By my estimation, I walked about 6 miles today. My aim was to meander through the back streets of the old city, which is where I am staying, and make my way to the TV tower, which is the tallest structure in central Asia. Alas, I did not have my passport with me, so I did not get to go up in the tower. But I did find a lovely stream in my wanderings. It is so odd, when you are in the old neighborhoods, you don't hear the traffic, all you see and hear is the daily life in the narrow winding lanes, where sometimes gates stand open and you can see inside to the courtyard, which may have a floor of dirt, or beautiful tile, it may have the family car, or tables, couches and clothes hanging on the line.
Pairs or small groups of men sat playing backgammon, drinking chai, watching the women pass. Women gathered in pairs too, between chores standing outside their front gates, holding babies, while little ones played around them.
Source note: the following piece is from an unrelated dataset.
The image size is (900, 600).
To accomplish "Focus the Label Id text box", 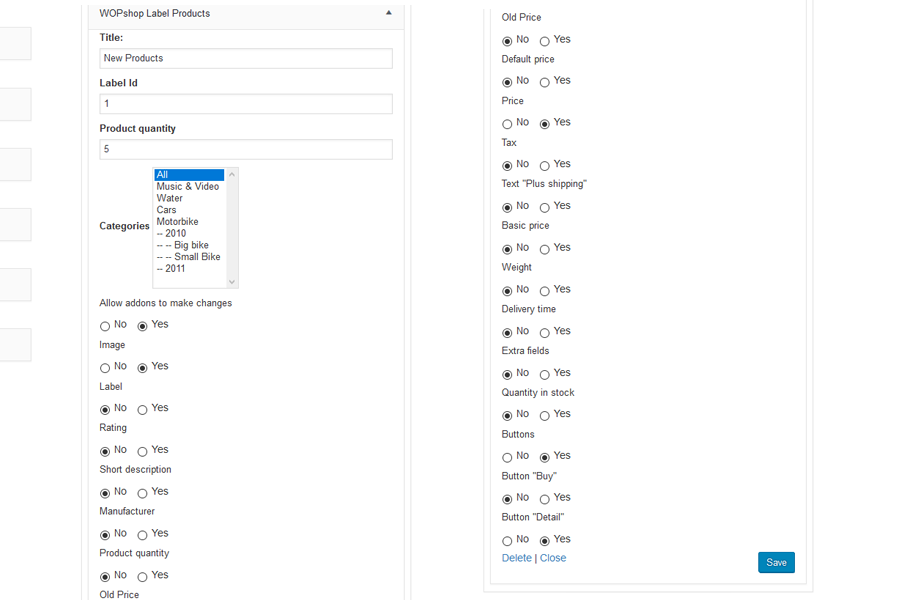I will tap(246, 104).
Often I could see the laden branches of fruit trees encroaching over the edges of the walls onto the common paths. The walls are made of mud/adobe and straw, with intermittent round wooden poles inside the walls (I saw this from a few that were disintigrating).
Yet Tashkent is the largest city in central Asia, with somewhere around four million people.
Today was garbage day, meaning a garbage truck would pass down the largest of the lanes, and people would come as if ants out of an anthill, carrying their garbage in buckets or grain bags, or whatever they had. The garbage men stood behind the truck and recieved the items, although it appeared that they also sorted through it for useful things. Some of the women who appeared with their trash looked as if they were still in pajamas, with rumpled hair and slippers.
I stopped for a midmorning snack of some sort of baked thing, and the man put it in a newspaper cone for me. When in Rome...
I visited a cemetery along the way, and the graves were fascinating. Some of them are conical mounds of the same sort of material the walls of their homes are made of.
It is hard to know how much Som to keep on hand. No one takes debit or credit cards, not even the train station, so cash is essential.
On to Samarkand via train in the morning.
What a contrast of the old and new. Beautiful city. I looked at climate data, their average daily temps aren't that far off ours but they get snow!